On the other hand, Worsley had a GPS receiver to confirm his location at any time. He had a satellite phone, with which he was able to conduct media interviews, upload photographs to a blog and, in the final instance, call for a rescue. Was this ‘assistance’? And if so, is this the future of adventure—ever more precise and pedantic characterisations of the journey being undertaken, to classify it against a check list of criteria?

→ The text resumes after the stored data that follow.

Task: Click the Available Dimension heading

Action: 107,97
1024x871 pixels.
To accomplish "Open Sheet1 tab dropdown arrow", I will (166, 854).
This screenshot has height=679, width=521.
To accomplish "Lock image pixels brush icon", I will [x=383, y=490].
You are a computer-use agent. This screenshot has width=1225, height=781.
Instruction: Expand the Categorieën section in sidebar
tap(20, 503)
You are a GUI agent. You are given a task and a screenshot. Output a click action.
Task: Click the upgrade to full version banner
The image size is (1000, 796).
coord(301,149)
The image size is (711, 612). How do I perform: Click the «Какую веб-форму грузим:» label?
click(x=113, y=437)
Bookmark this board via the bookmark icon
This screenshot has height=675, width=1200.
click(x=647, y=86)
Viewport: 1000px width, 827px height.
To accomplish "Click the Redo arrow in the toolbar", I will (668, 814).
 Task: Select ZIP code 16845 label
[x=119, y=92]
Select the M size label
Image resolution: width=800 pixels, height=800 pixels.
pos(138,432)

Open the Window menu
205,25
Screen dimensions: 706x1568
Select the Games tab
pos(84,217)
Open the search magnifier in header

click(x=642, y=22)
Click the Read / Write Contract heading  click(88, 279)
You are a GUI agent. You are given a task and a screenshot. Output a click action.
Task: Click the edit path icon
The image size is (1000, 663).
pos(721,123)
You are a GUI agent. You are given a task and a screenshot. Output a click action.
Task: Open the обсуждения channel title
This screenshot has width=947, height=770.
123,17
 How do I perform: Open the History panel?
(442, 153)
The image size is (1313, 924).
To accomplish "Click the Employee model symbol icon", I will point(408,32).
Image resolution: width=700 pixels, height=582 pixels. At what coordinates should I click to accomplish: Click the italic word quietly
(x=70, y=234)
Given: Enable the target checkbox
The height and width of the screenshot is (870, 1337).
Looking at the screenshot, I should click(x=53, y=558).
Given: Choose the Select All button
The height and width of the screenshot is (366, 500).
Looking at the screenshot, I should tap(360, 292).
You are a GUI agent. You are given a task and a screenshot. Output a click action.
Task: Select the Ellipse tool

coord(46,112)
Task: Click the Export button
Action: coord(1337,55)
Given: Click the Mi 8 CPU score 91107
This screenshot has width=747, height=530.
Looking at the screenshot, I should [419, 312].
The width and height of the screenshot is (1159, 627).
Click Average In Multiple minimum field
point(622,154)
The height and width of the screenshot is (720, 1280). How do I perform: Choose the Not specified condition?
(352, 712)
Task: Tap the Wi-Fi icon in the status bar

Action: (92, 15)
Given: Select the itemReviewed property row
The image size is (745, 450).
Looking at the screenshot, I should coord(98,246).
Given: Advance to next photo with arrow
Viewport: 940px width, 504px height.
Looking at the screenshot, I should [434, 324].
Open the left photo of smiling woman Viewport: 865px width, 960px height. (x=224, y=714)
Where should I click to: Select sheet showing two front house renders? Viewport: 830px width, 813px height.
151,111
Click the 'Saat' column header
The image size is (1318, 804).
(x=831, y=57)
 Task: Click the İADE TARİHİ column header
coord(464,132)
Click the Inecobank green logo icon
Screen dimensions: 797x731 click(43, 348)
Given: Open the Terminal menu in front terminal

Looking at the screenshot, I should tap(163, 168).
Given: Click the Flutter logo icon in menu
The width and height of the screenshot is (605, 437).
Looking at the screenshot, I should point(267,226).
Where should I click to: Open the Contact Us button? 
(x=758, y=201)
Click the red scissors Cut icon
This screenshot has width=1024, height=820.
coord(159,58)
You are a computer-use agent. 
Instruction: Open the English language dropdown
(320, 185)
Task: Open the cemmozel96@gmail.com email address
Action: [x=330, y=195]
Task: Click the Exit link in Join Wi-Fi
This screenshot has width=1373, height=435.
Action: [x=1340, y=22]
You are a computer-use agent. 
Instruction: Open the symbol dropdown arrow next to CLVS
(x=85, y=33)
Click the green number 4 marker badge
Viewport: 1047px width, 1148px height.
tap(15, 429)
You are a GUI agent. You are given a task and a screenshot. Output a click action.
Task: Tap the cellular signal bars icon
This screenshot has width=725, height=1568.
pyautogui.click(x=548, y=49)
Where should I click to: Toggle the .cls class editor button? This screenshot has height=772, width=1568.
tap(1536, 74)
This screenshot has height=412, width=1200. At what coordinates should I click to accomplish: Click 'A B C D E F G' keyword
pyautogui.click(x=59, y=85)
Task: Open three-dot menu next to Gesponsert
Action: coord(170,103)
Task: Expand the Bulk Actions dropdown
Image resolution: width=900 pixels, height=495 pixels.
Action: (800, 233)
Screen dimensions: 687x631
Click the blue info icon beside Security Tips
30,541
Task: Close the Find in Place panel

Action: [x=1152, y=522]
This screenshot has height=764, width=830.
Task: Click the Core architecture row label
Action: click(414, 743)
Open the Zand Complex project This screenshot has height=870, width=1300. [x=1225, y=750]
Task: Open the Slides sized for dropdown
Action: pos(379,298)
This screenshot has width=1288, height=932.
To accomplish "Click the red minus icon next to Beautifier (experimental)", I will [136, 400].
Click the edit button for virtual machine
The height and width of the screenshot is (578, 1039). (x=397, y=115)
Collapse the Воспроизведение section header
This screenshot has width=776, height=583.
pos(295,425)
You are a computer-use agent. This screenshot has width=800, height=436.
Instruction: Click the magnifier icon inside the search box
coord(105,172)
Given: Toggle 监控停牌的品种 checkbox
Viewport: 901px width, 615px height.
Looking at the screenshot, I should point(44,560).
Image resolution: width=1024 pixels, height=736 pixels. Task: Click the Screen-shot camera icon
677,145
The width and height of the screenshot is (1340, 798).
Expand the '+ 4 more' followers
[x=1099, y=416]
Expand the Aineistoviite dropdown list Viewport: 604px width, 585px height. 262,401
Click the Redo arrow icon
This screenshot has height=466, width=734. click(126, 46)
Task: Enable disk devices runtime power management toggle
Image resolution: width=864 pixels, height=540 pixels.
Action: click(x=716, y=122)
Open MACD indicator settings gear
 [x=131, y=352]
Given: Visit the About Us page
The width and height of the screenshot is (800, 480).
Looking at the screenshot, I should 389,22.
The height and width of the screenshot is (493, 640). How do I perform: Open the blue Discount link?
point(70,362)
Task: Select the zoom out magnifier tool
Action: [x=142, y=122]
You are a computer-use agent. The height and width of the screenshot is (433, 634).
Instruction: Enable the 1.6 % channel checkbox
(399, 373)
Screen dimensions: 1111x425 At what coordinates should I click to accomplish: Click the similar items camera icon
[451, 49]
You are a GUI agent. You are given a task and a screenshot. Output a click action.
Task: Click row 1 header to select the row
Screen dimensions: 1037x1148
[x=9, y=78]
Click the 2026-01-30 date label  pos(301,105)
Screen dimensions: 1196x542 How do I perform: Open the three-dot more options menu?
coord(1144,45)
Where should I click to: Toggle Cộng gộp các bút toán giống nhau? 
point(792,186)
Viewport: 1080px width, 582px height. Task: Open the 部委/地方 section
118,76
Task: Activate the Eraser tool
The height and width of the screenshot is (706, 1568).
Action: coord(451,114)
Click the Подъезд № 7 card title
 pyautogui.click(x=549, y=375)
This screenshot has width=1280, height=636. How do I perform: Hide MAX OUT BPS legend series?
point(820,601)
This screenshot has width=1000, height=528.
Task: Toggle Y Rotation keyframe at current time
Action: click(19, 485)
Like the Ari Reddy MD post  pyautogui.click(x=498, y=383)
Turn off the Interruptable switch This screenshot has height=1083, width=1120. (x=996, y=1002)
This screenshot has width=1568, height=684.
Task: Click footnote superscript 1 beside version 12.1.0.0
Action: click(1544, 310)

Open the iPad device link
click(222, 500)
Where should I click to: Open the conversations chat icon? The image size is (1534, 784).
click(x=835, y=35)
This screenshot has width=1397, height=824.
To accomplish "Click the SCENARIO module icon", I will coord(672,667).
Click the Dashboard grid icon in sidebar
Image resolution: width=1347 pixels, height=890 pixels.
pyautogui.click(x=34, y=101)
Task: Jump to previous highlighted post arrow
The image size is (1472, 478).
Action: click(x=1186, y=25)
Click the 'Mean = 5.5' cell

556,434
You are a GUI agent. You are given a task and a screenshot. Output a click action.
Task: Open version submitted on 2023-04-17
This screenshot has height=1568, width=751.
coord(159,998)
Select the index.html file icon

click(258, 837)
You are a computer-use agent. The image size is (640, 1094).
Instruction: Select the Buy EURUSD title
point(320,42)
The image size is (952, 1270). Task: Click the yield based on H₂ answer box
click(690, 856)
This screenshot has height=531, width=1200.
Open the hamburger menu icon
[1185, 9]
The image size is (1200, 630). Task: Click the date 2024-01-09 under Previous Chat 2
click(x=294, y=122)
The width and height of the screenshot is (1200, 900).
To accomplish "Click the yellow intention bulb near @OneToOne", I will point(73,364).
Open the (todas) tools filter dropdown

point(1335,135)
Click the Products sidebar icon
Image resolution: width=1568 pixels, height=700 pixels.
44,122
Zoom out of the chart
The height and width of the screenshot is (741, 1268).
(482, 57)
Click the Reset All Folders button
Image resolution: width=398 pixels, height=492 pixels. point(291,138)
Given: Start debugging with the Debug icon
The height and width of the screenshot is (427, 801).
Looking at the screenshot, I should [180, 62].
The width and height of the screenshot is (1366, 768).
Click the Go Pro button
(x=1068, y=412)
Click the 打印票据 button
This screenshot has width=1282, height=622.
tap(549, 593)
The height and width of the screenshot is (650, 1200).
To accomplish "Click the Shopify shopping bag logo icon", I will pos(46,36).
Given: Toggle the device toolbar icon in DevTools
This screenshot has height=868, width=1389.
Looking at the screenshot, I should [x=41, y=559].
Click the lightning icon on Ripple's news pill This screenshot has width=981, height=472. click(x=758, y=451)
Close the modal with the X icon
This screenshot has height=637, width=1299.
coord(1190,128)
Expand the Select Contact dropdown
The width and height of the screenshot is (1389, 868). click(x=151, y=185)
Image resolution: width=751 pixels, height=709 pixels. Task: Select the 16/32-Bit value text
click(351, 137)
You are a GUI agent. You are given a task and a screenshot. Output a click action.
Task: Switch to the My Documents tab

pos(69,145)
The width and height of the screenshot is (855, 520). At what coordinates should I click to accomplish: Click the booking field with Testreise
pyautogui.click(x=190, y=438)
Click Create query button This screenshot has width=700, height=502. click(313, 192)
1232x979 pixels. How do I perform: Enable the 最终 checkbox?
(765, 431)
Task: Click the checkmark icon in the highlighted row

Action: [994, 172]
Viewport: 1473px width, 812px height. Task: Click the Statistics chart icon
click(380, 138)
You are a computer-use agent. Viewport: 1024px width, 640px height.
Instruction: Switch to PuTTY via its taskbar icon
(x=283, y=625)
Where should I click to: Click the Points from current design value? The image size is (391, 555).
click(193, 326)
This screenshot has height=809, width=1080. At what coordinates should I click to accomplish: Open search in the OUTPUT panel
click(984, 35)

Worsley’s hero, it should be noted, happily embraced assistance and support. In his trans-Antarctic attempt, Shackleton chartered a second ship and crew to lay a chain of supply caches back from the Ross Sea to the Pole—the second half of the proposed crossing. Shackleton himself had two motorised sleds and 69 sled dogs with him on Endurance. But none of it helped him. He and the Endurance crew didn’t even set foot on land. The ship became inextricably trapped in pack ice off the Antarctic Peninsula and was eventually crushed.

Each adventurer brings his or her own terms of engagement to the task, and it is pointless to compare or somehow rank them in order of merit―supported/unsupported, in company/alone.

Why did Henry Worsley choose the most arduous mode of polar travel—known in Scott and Shackleton’s time as ‘manhauling’—and why did he go it alone? In part (as he said in interviews conducted en route) because he had already completed two Antarctic expeditions as leader of a team, and wanted to test himself in that landscape as an individual. But perhaps also because he was raising money for the Endeavour Fund, a charity that helps wounded, injured and sick British servicemen and women by encouraging and funding physical challenge. Worsley may have wanted to set himself a personal challenge worthy of the cause.

In that aspiration he succeeded: his expedition inspired donations in excess of £100,000 ($220,000). And he came tantalisingly close to completing the task. Better luck with the weather and he would have made it. In the end, though, he had to announce to the world that “a gradual grinding down of my physical endurance finally took its toll, and it is with sadness that I report it is journey’s end—so close to my goal”.

Was Henry Worsley a lunatic, as has been suggested, for attempting such a feat without availing himself of all ‘modern advantages’?

I asked Aat Vervoorn, a Nelson-based mountaineer and historian who has written two books based on his many solo climbs in the Southern Alps—accounts not just of alpine exploits but of ways of understanding the human relationship to wilderness. What would Frank Worsley have made of his relative’s journey, and its outcome, I asked.

“Frank would feel sorry that Henry died—especially when he had almost reached his goal,” Vervoorn replied. “But he certainly would not think Henry had thrown his life away for nothing. Rather, Frank would have thanked Henry for understanding what it was all about and why it mattered—not in terms of nationalism or imperialism, but personally, experientially.”

In his book Mountain Solitudes, Vervoorn describes that motivation as “the business of reaching into ourselves by reaching beyond ourselves, and sharing what we find with others”. Surely this was what Henry Worsley was doing on the ice, and doing it in a way that was plausible, given his experience, and worthy both in its fundraising dimension and its personal meaning.

Roald Amundsen, the nonchalant Norwegian who made polar travel look so easy, said of Shackleton’s failed trans-Antarctic expedition, “Do not let it be said that Shackleton has failed… No man fails who sets an example of high courage, of unbroken resolution, of unshrinking endurance.”

By those measures, Henry Worsley is to be admired and his embrace of challenge emulated, for it is the heart of true adventure.